With their amazing help, I’ve been able to get back to sailing competatively and am now a double National champion.
After multiple shoulder dislocations Charlie helped me set a route for recovery, which has been nothing but smooth sailing. Surgery went successfully and I am well on my way to playing the sports I was previously. Would highly recommend.
Simon successfully operated on my frozen left shoulder in 2012 with fantastic results. This year he has overseen and advised treatment for my frozen right shoulder (via hydrodilation injection). His unrivalled experience in orthopaedic shoulder treatments, coupled with his reassuring bedside manner and excellent results, gave me huge confidence throughout. I’m hugely grateful to have my quality of life back and wouldn’t hesitate to recommend his services. Thank you Simon.
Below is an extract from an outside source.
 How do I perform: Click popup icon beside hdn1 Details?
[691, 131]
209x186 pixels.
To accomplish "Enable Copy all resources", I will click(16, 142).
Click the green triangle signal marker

I had suffered with a painful shoulder and pins and needles for three years following a right shoulder fracture and failed half joint replacement prior to meeting Mr Pennington. He explained the situation in a way I could relate to and I’m delighted to say my revision shoulder replacement has gone well and for the first time in years I can use my arm and am pain free. I was even able to walk my daughter down the aisle 3 months after surgery! Many thanks.
I would like to thank Charlie Talbot and his team for the operations performed on both my shoulders and also the aftercare put in place after my operations. I have played golf since I was 12 years of age and thought at one point that I would never get back to playing again. Charlie was always very positive and told me that he would get me playing golf again. Well, I have now been playing golf for nearly 2 years. Before surgery I had a handicap of 12 and I am now down to 9, not bad at the age of 68. So many many thanks.
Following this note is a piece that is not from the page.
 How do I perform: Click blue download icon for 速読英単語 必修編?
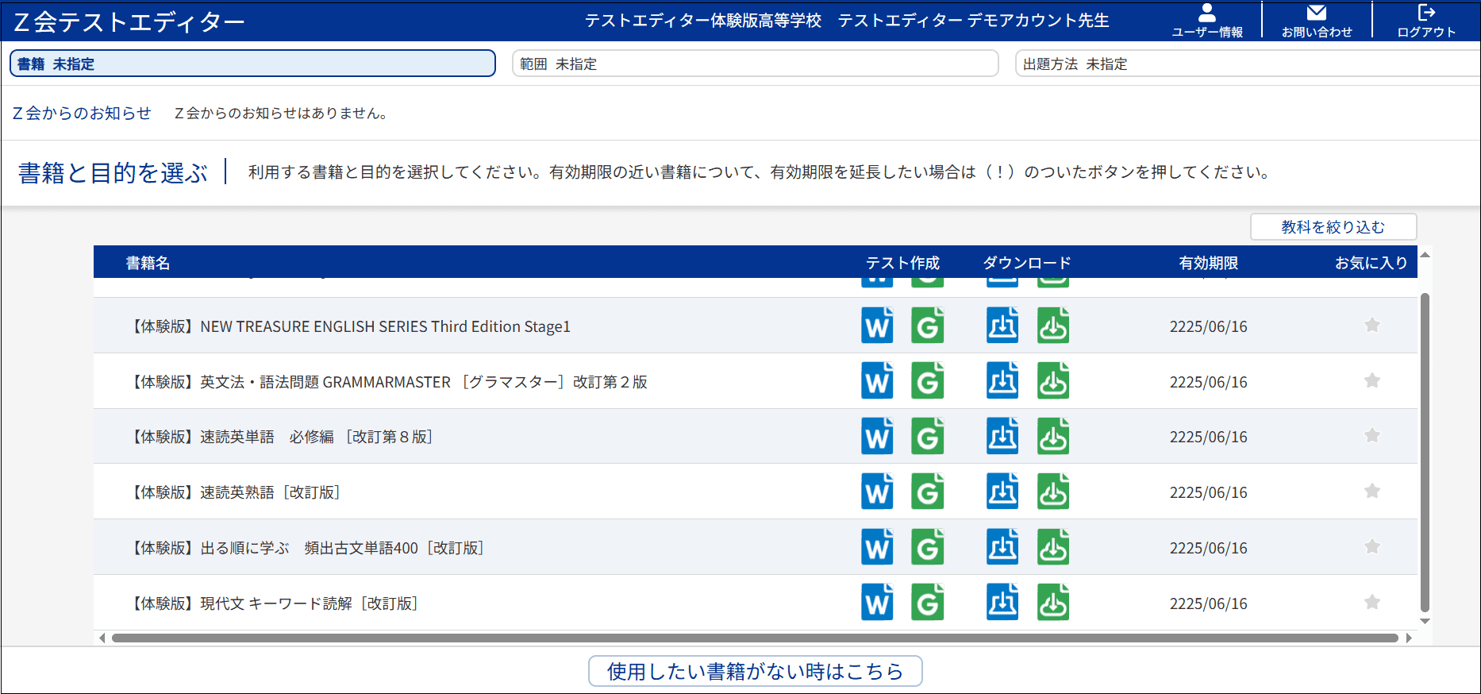(1002, 436)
I had PRP injections into my right elbow last year and within 3 months I was pain free, a year on it is more or less 100% better. Fabulous I would recommend it to anyone with Tennis Elbow, in fact I have gone back again this year to get my left elbow done. Thanks Simon.
Mr Pennington I really wanted you to know how very thankful I am for the excellent care & treatment you and your staff gave me. It really meant a lot that you were so clear, friendly & professional and listened to me – so thank you again.
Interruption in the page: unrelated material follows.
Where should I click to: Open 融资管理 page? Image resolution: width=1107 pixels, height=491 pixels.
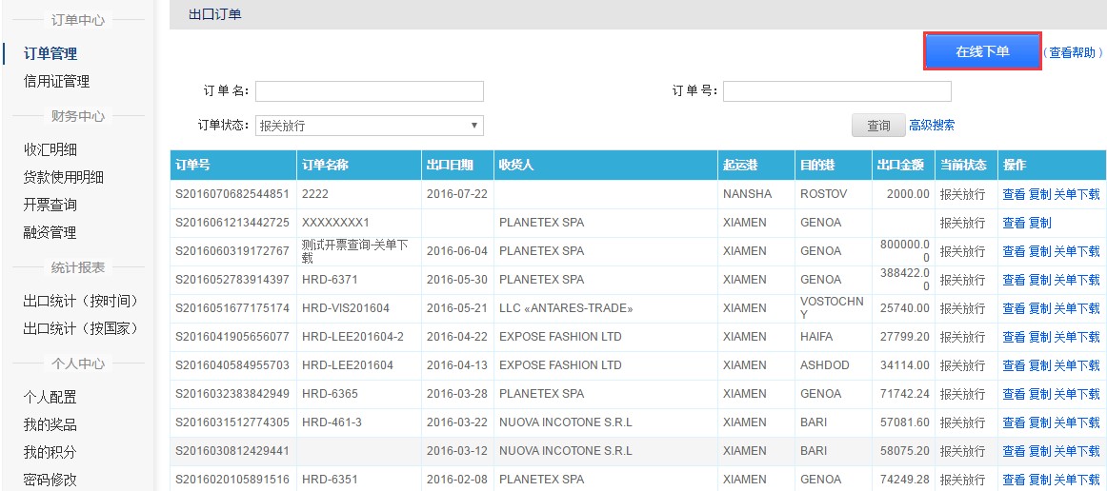(x=50, y=232)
After more than four decades of shoulder problems with a total of three surgeries the full shoulder replacement surgery by Mr. Talbot has changed my life beyond expectations. I am now able bodied for the first time in years and pain free.
Thank you to Mr Boyle and team for the excellent care and attention both before and after Replacement Shoulder surgery, using the Tornier Simpliciti procedure. After very many months of severe pain and lack of movement I was pain free from day one. Now, after nine weeks, the shoulder and arm movement continues to improve, beyond expectation, with physiotherapy and exercise. I am extremely grateful for all the continuing care.
Following two years of recurrent problems with my left shoulder I was recommendedto Consult Mr Neil Pennington. I had the opportunity to have my surgery quickly and at my convenience, this fitted well around my professional and home commitments. The surgery was carried out as a day case procedure and Mr Pennington visited me following the surgery to explain everything. My operation was a minimally invasive procedure so my recovery was straightforward with only a few restrictions; in fact I was encouraged to keep my shoulder moving. I was driving and back to work after 2 weeks – after 2 years of pain and sleep disturbance I found this operation to be life changing! I found Mr Pennington to be a very professional and compassionate surgeon and he is surrounded by a whole team of professionals that gave me the utmost confidence in the care and treatment I received.
I would like to thank Mr. Talbot and the amazing team of nurses, physiotherapists and support staff for their care and support during my recent visit to the Duchy Hospital, Harrogate, for a replacement shoulder. The care and attention I received was unparalleled. The pain free movement I now have has changed my life.